[AVAILABLE DATA Boundary: Start]

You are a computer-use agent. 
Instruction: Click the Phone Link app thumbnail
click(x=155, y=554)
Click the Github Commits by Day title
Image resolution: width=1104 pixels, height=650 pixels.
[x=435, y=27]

[AVAILABLE DATA Boundary: End]

WHAT THE TASK REQUIRES
From the line holding "Instruction: Click the" to the last line of the data above, copy every line exactly and include nothing more.

RESULT BELOW
Instruction: Click the Phone Link app thumbnail
click(x=155, y=554)
Click the Github Commits by Day title
Image resolution: width=1104 pixels, height=650 pixels.
[x=435, y=27]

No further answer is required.